**Task instructions:** List every file path under Documentation/ named in the kernel documentation note below.

=== Selected extract ===

There are several guides for kernel developers and users. These guides can
be rendered in a number of formats, like HTML and PDF. Please read
Documentation/admin-guide/README.rst first.

In order to build the documentation, use ``make htmldocs`` or
``make pdfdocs``.  The formatted documentation can also be read online at:

    https://www.kernel.org/doc/html/latest/

There are various text files in the Documentation/ subdirectory,
several of them using the Restructured Text markup notation.
See Documentation/00-INDEX for a list of what is contained in each file.

Please read the Documentation/process/changes.rst file, as it contains the
requirements for building and running the kernel, and information about
the problems which may result by upgrading your kernel.

=== Records shown ===

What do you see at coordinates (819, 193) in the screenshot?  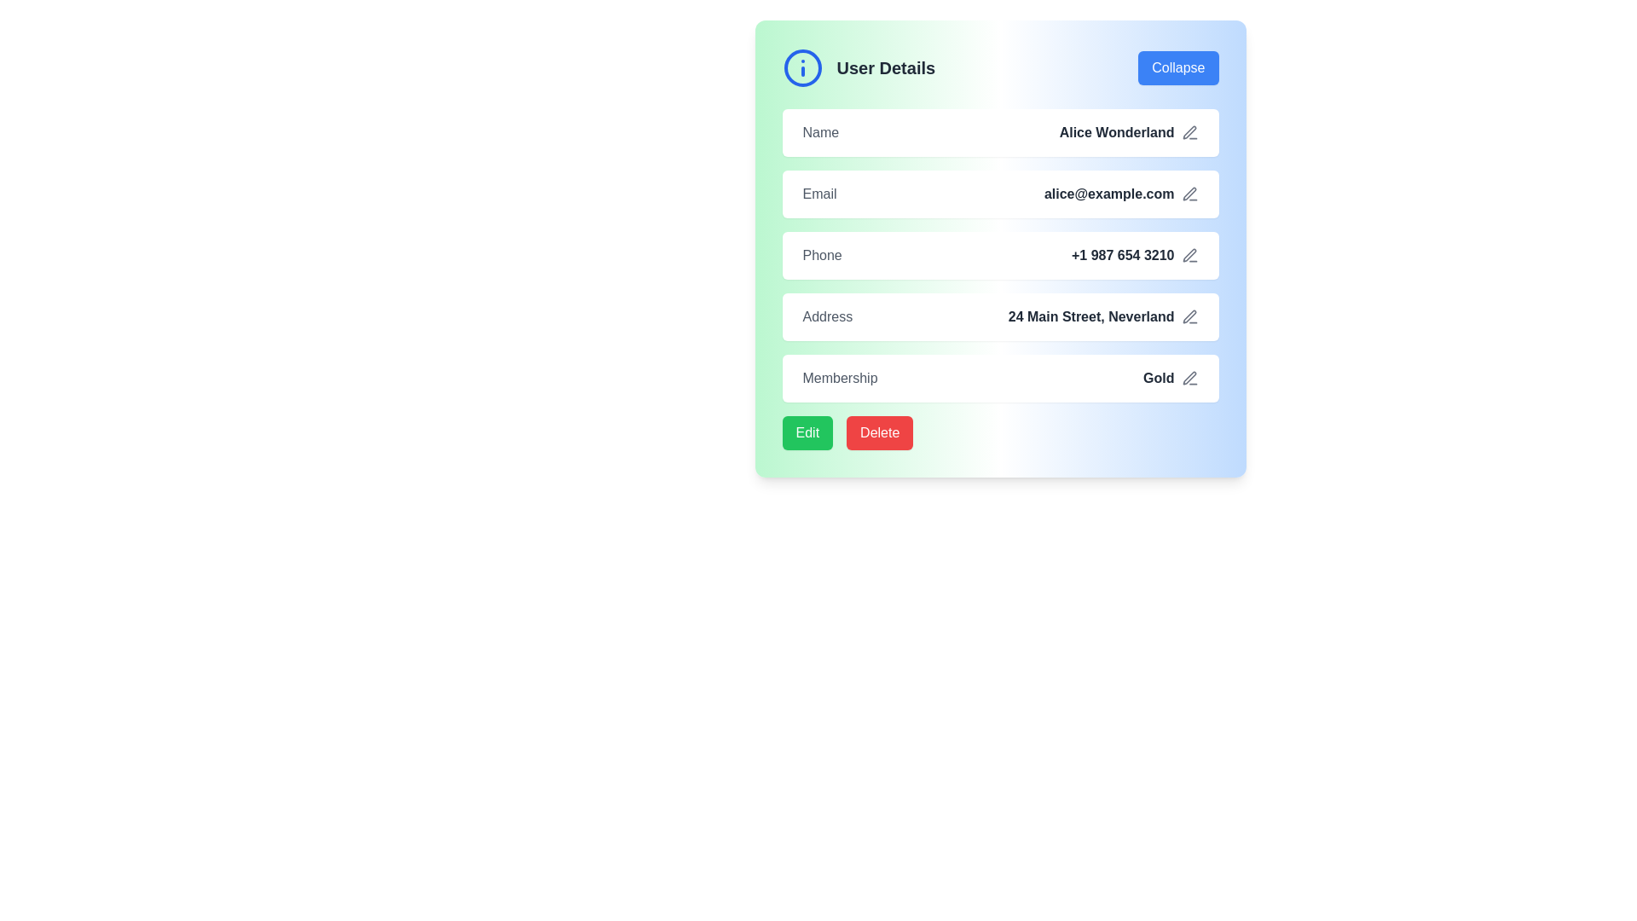 I see `the 'Email' text label, which is styled in a medium font weight and light gray color, located on the user data card before the email address 'alice@example.com'` at bounding box center [819, 193].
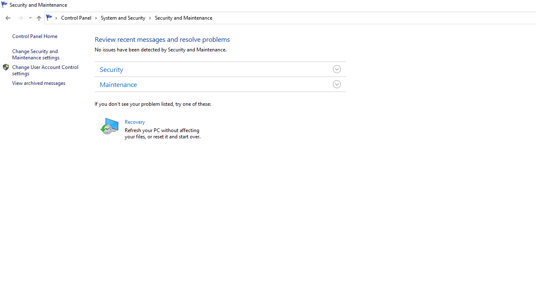 This screenshot has height=301, width=536. I want to click on 'Icon', so click(6, 67).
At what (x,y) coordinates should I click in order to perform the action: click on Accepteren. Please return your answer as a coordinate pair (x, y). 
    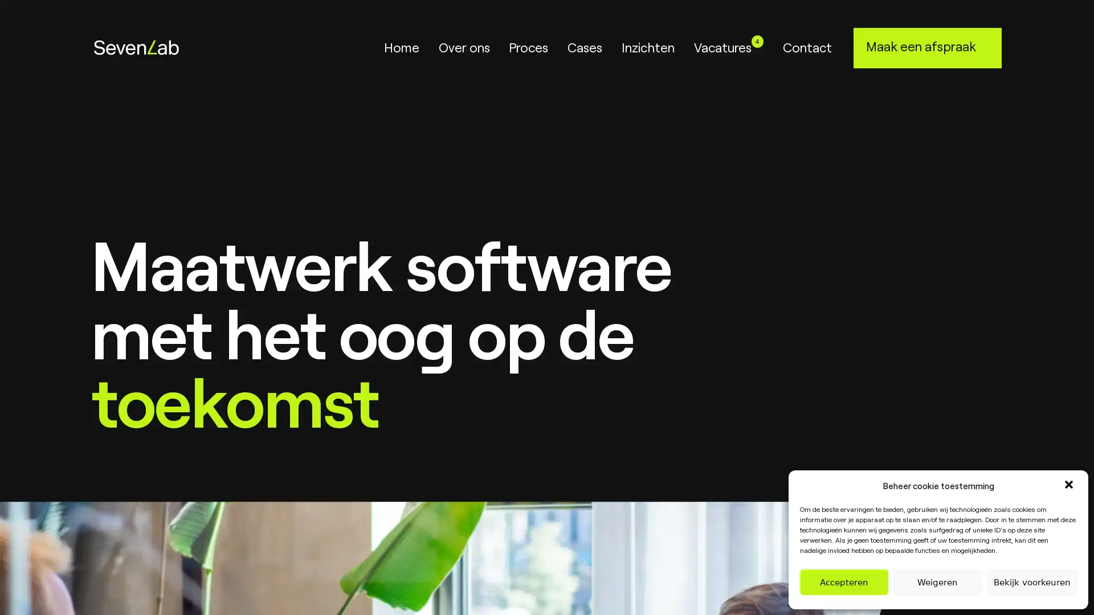
    Looking at the image, I should click on (844, 582).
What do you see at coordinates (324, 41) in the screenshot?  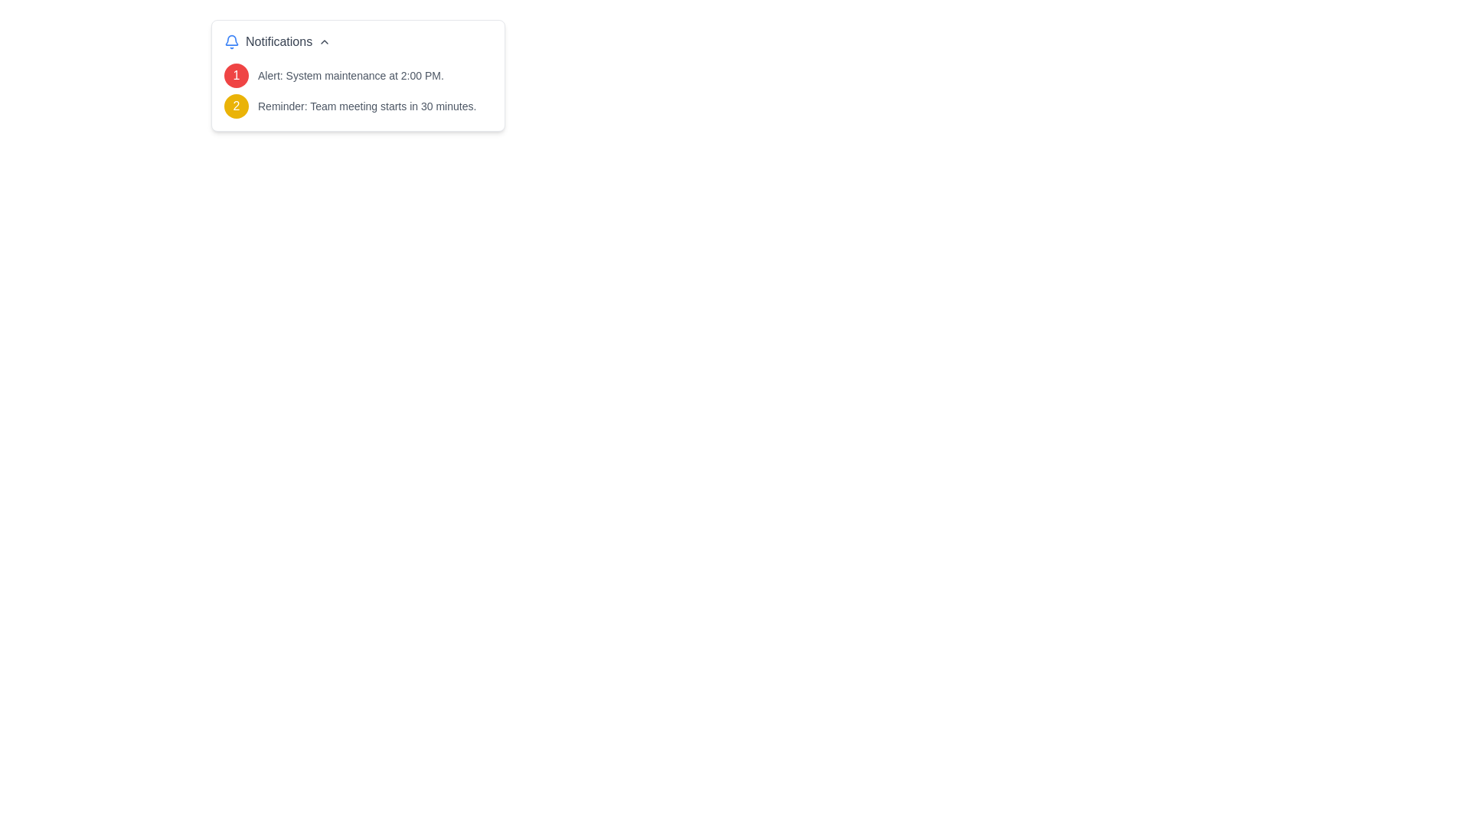 I see `the chevron icon to the right of the 'Notifications' text` at bounding box center [324, 41].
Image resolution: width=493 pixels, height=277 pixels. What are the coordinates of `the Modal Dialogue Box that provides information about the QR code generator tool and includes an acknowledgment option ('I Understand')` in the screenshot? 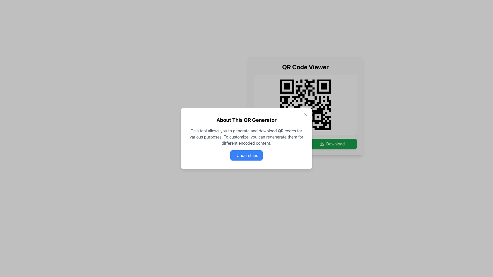 It's located at (246, 139).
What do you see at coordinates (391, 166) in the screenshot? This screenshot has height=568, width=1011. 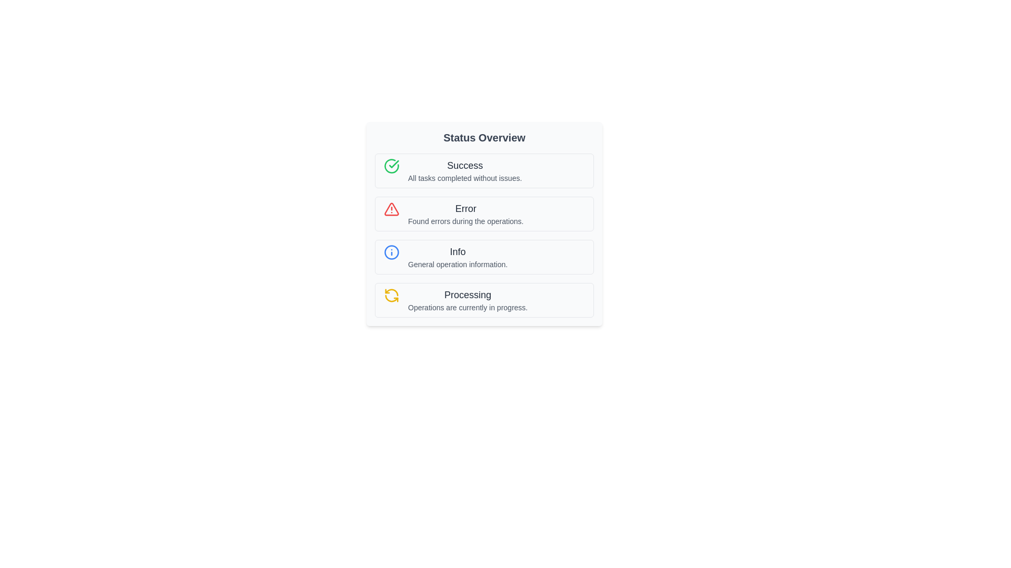 I see `the green circular icon with a checkmark in the center, located to the left of the 'Success' notification in the first section of the notification list` at bounding box center [391, 166].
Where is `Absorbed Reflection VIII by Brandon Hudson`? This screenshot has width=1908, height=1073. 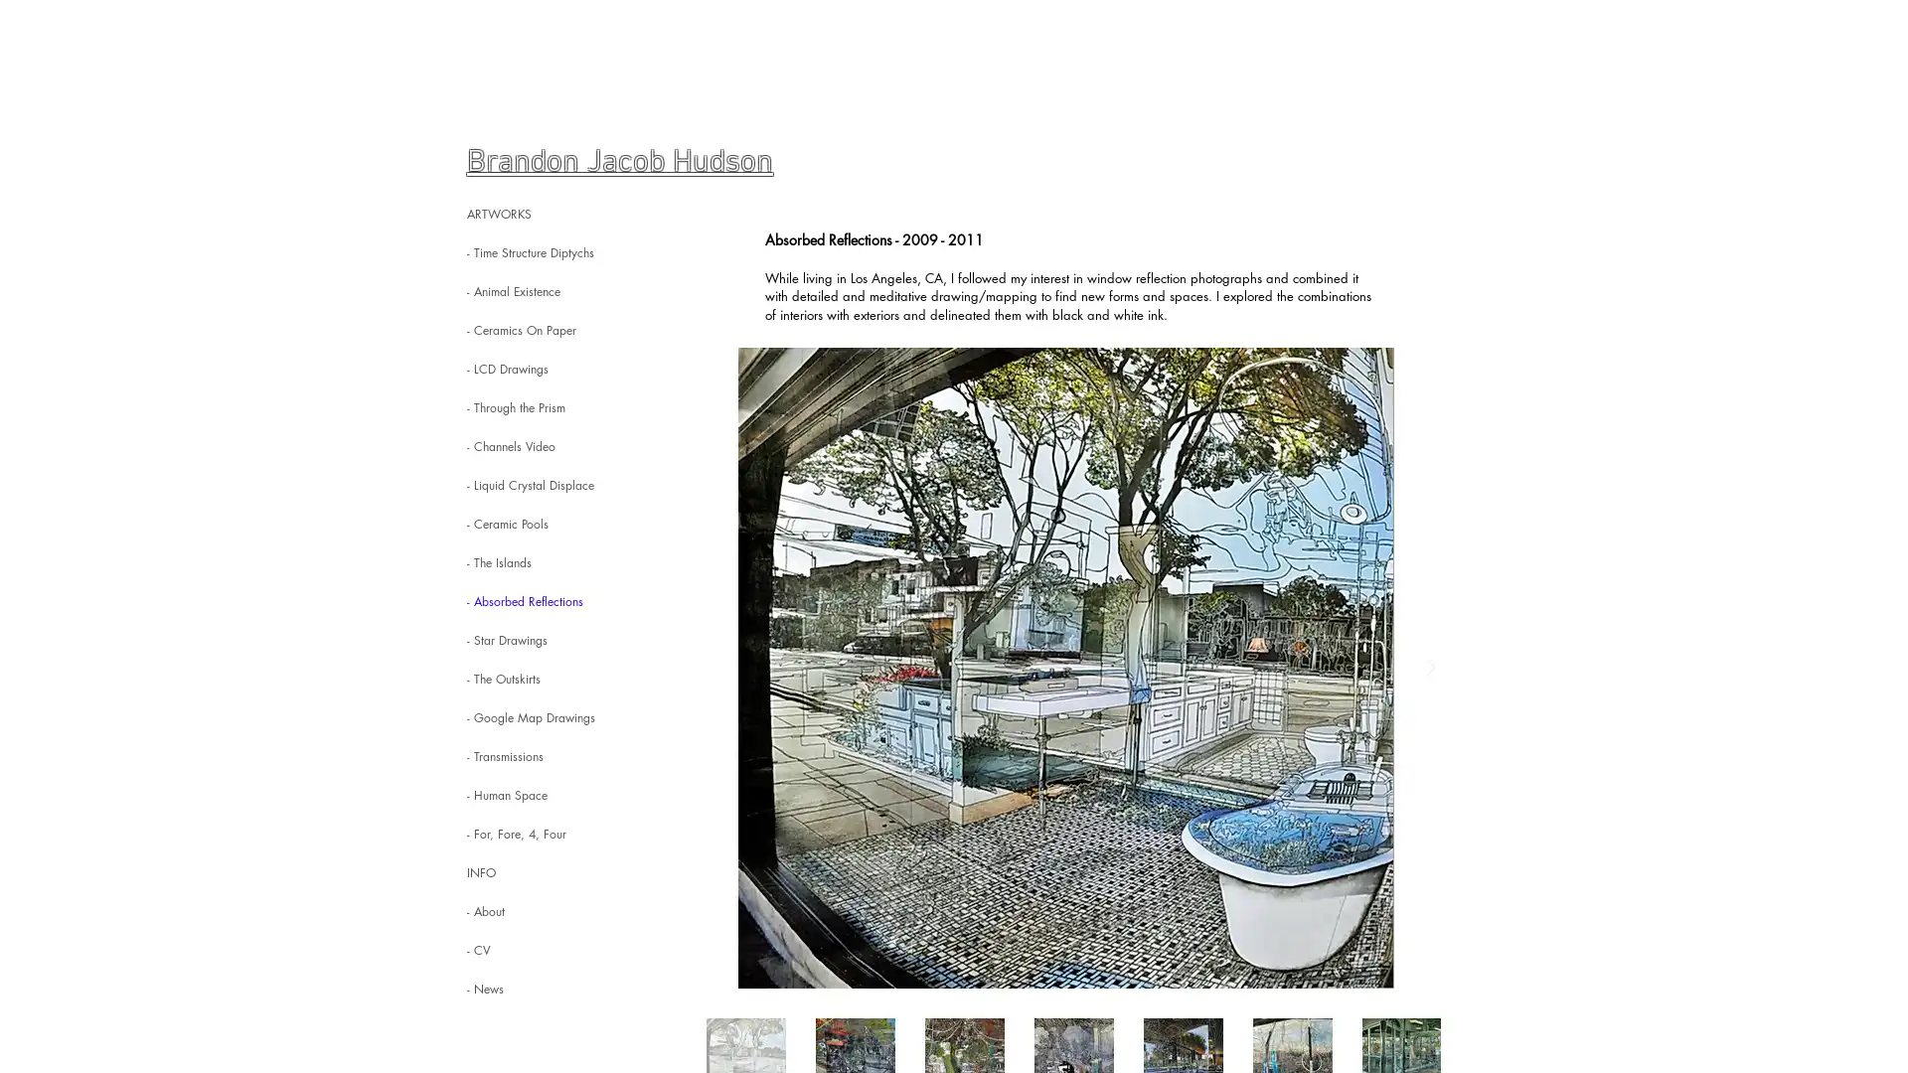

===

**Solution for this task:**
Documentation/admin-guide/README.rst
Documentation/00-INDEX
Documentation/process/changes.rst